17. The method according to Claim 16 wherein the mycobacterial strain is a strain of M. tuberculosis.

18. The method according to Claim 16 wherein the mycobacterial species-specific mycobacteriophage is L5, or TM4 or DS6A.

19. The method according to Claim 18 wherein the mycobacterial species-specific mycobacteriophage is temperate.

20. The method according to Claim 16 wherein the reporter genes are luciferase genes or the β-galactosidase.

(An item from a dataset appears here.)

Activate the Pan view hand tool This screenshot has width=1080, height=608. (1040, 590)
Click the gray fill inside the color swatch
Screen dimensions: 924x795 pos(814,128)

21. The method according to Claim 20 wherein the luciferase genes are selected from the group consisting of Firefly lux, gene. Vibrio fischeri lux genes, Xenorhabdus luminescens lux genes and lacZ genes.

22. The method according to Claim 16 wherein the gene product is photons.

23. The method according to Claim 16 wherein the transcriptional promoter is hsp60 or the L5 gene 71 promoter.

24. The method according to Claim 16 wherein the anti-mycobacterial drug is selected from the group consisting of streptomycin, isoniazid, ethambutol, rifampicin, ciprofloxacin, novobiocin and cyanide.

25. The method according to Claim 16 wherein the gene product is made detectable by contacting said gene product with a substrate.

26. The method according to Claim 25 wherein the substrate is luciferin or decanal.

27. The method according to Claim 16 wherein the sample is blood or sputum.